Le bureau du Directeur des poursuites publiques a rendu son avis aujourd’hui. Rakesh Gooljaury (photo) sera poursuivi pour son rôle dans l’affaire Roches-Noires.

L’homme d’affaires, un proche de Navin Ramgoolam à l’époque, a admis avoir menti pour le compte de l’ex-Premier ministre quant à l’incident survenu au campement de ce dernier, dans la nuit du 2 au 3 juillet 2011. Il avait, dans sa déposition initiale, affirmé que Ramgoolam n’y était pas, avant de se rétracter début 2015. Une version corroborée par son ex-épouse Anishta Ruggoo, dans un entretien accordé à ION News. Et d’autres témoins entendus depuis la réouverture de l’enquête.

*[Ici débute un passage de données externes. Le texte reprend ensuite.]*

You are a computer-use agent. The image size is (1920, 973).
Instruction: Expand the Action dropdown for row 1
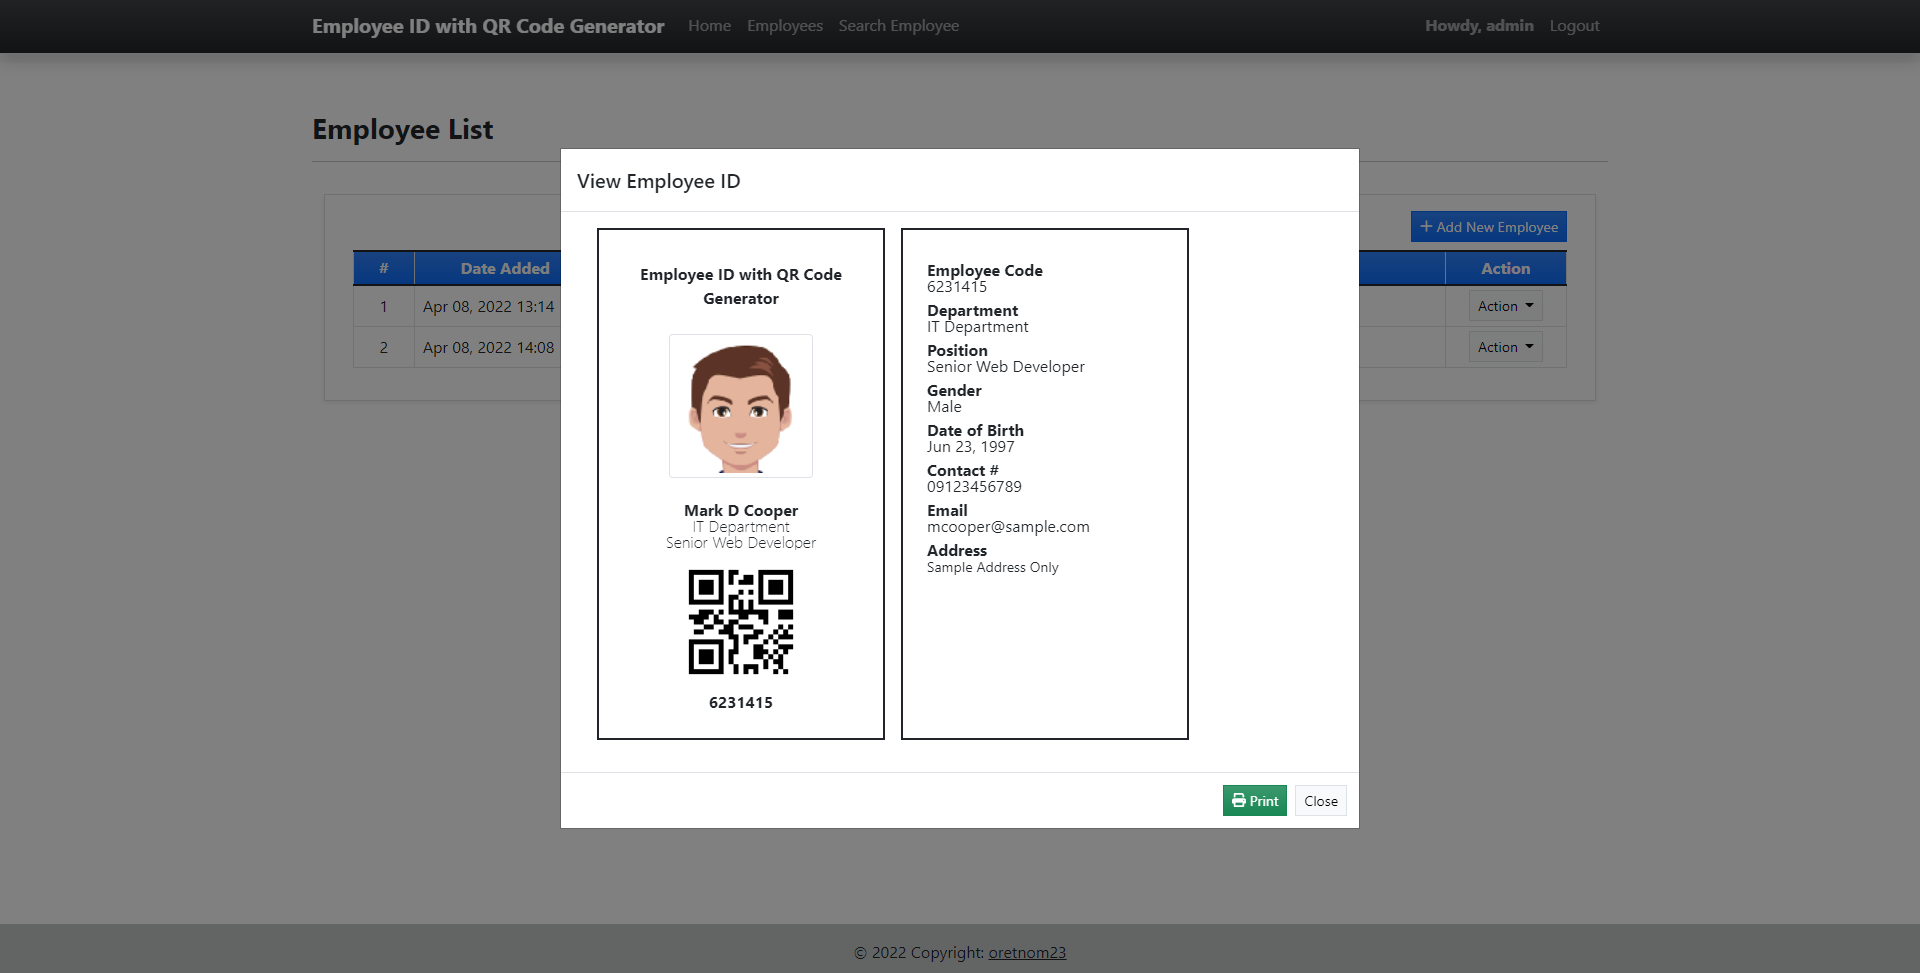tap(1505, 306)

Gooljaury devra faire face à une charge d’«effecting public mischief». Il ne sera pas le seul à être poursuivi. Navin Ramgoolam devra aussi répondre devant la justice, de même que Dev Jokhoo et Rampersad Sooroojebally. Sous le régime Ramgoolam, Jokhoo était chef des services de renseignement et Sooroojebally de la VIPSU.

Les trois feront face à une charge de «conspiracy to do an unlawful act, namely effecting public mischief», sous les sections 109 du Criminal Code (Supplementary A) Act et 298 du Code pénal.

Le bureau du DPP recommande au Commissaire de police de loger d’abord le cas contre Rakesh Gooljaury et, à l’issue de celui-ci, d’initier les poursuites contre Ramgoolam, Jokhoo et Sooroojebally. L’homme d’affaires devant agir comme témoin de la poursuite.

La charge formelle contre Rakesh Gooljaury sera logée demain, 29 mars.